Meurtre d'Angélique : "le ciel est tombé sur la tête" des collègues de David R.

Un des bus de la métropole lilloise 1:29
  • Copié
Lionel Gougelot, édité par Ugo Pascolo
Une cellule psychologique a dû être mise en place pour prendre en charge les collègues de David R., traumatisés par le meurtre d'Angélique. 

Ils sont abasourdis. Les collègues de David R., mis en examen des chefs de "séquestration de mineur de 15 ans pour faciliter un crime ou un délit, de viols et meurtre sur mineur de 15 ans", n'aurait jamais pu imaginer. Au dépôt de bus de Wattrelos, où il travaillait, les actes de David R. ont provoqué un véritable traumatisme. 

"Jeudi [le lendemain de la disparition d'Angélique, ndlr] il était à la machine à café. Il était tout à fait normal", explique Nordine, l'un de ses collègues. "Rien dans son comportement laissait penser que la veille, il avait tué une gamine.

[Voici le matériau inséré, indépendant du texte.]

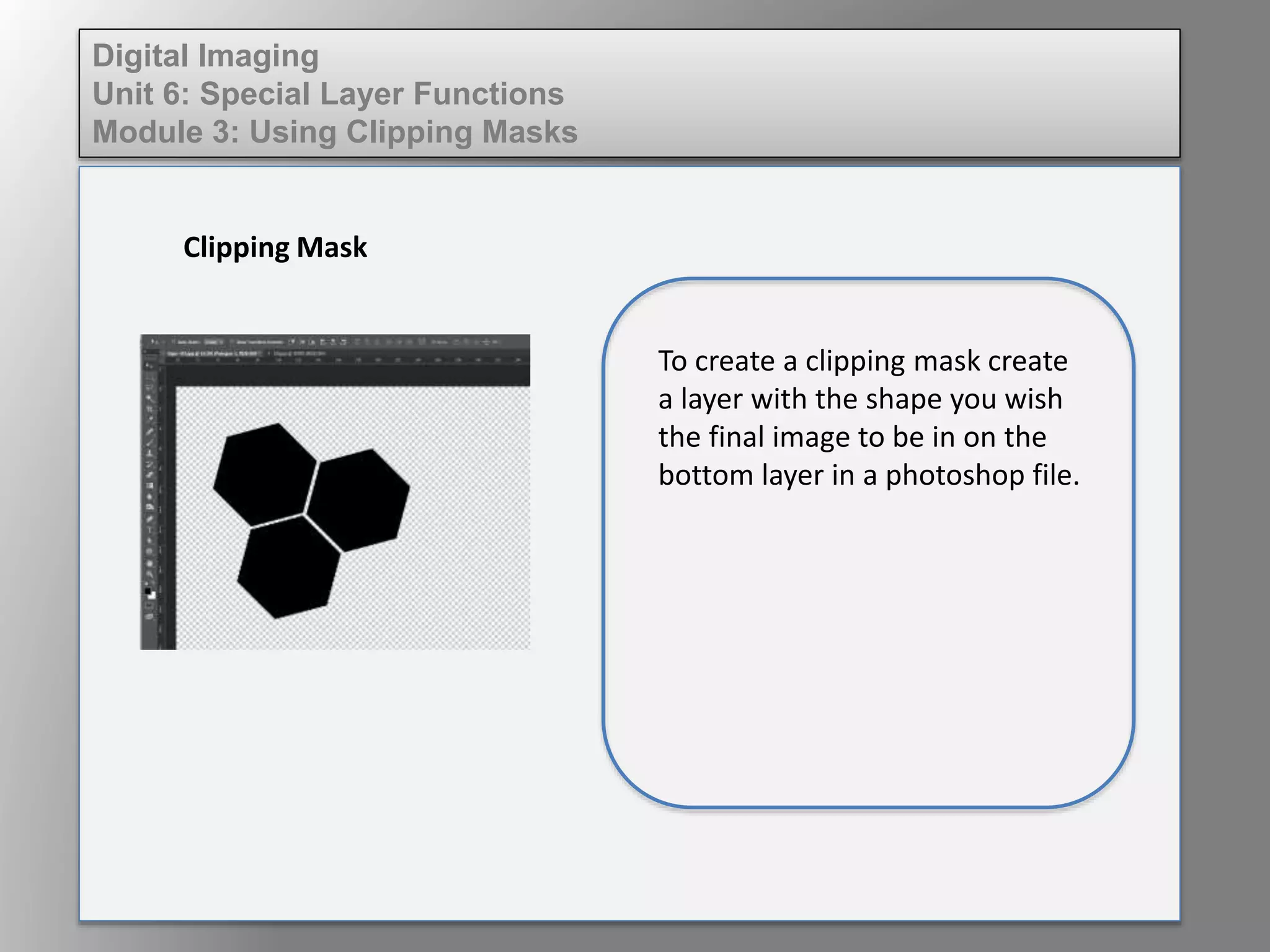Choose the Type tool

pos(149,529)
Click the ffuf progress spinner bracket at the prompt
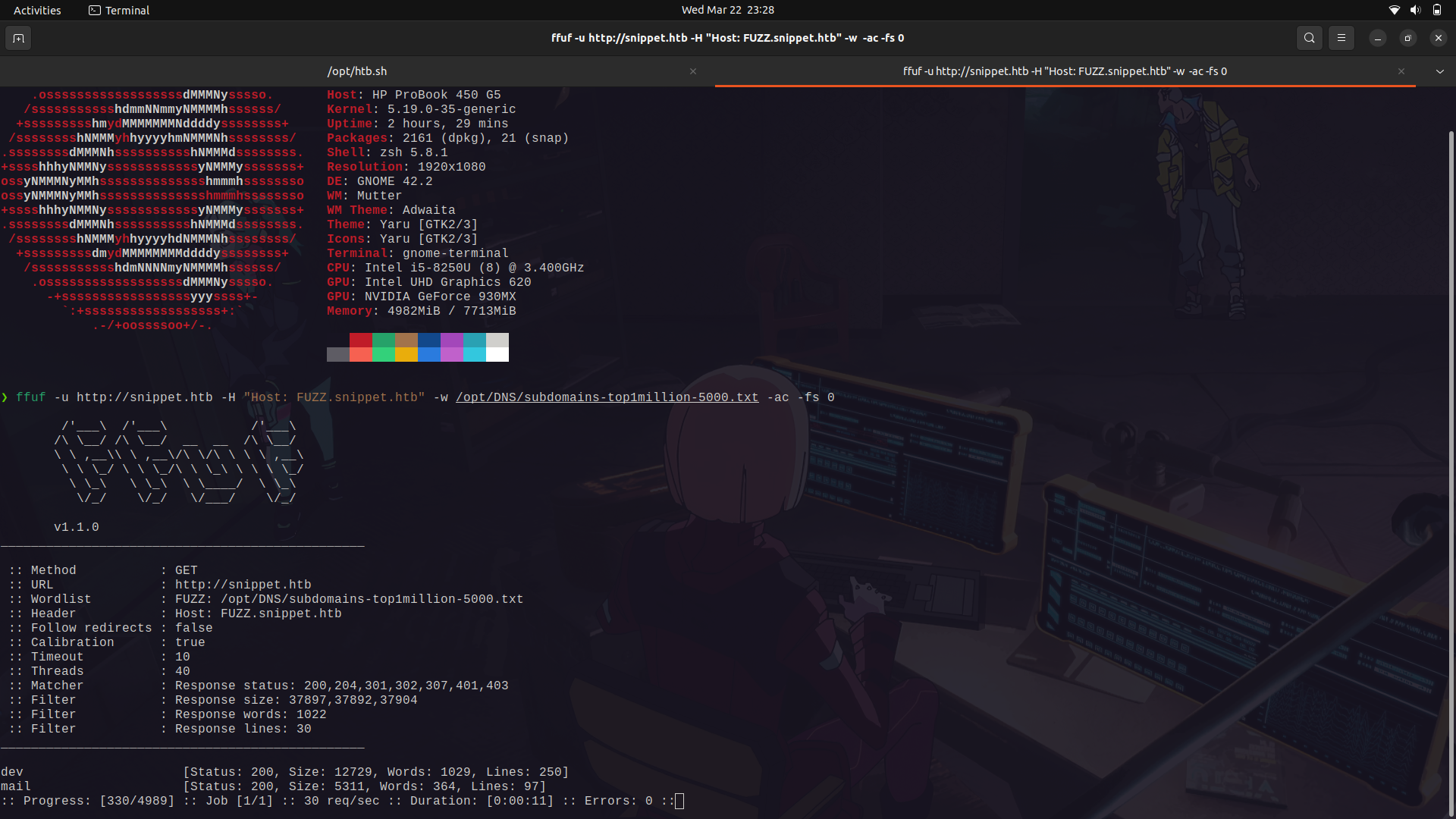Screen dimensions: 1456x819 (x=679, y=801)
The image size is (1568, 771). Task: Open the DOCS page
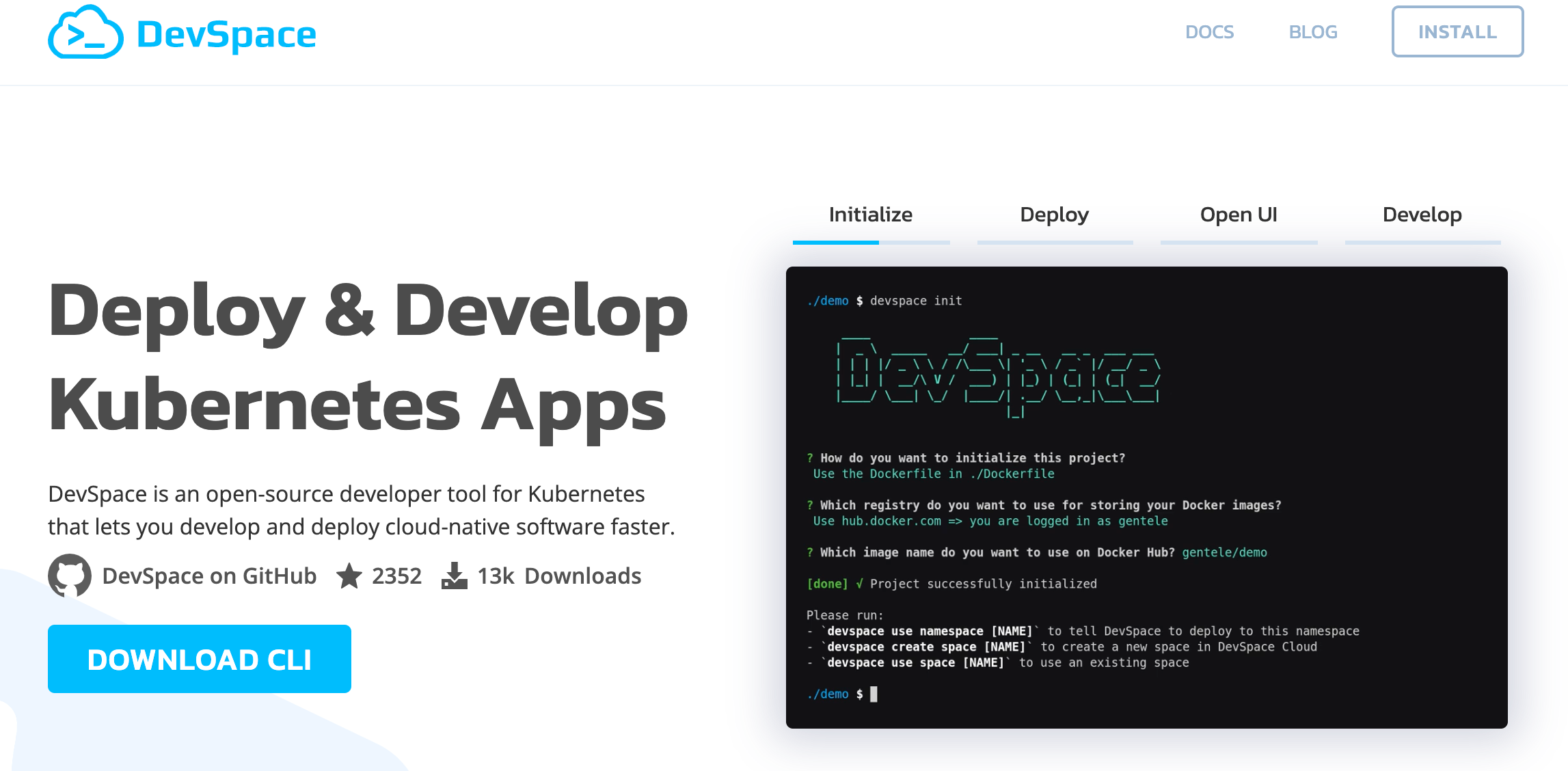coord(1210,31)
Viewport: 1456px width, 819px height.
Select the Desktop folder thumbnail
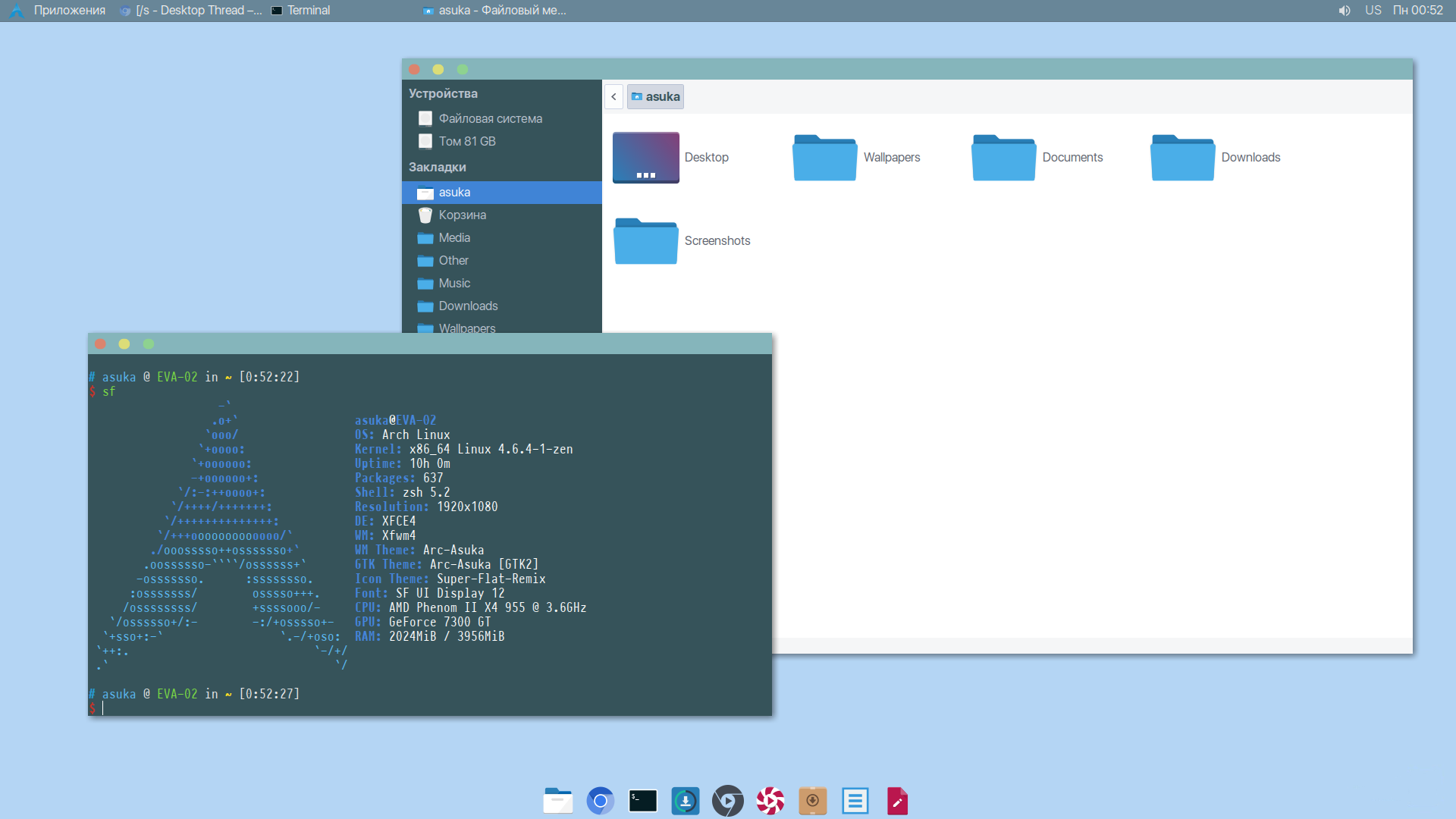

Il était toujours discret, rien ne montrait qu'il avait fait un crime aussi odieux", ajoute-t-il. "Dans le dépôt, c'est le chaos total, on est tombé des nues",poursuit Nordine au micro d'Europe 1. "Tout le monde est choqué parce que toucher une gamine de 13 ans, c'est impardonnable".

Évoquant la disparition d'Angélique avec ses collègues, David R. leur aurait même confié qu'il envisageait de participer aux recherches pour retrouver l'enfant. Un double jeu qui a choqué ses collègues, à tel point qu'une cellule psychologique a dû être mise en place. "La cellule a été mise en place dans le dépôt", explique Mohamed Fari, délégué CGT. "Les conducteurs qui en sentaient le besoin pouvaient aller en discuter avec des spécialistes". "Vu le nombre de coups de fil que j'ai reçus de salariés qui ont été amenés à le côtoyer pour une raison ou une autre, le ciel leur est tombé sur la tête". Des salariés qui s'étonnent aussi que cet homme au lourd passé judiciaire puisse être embauché, sans des vérifications plus approfondies.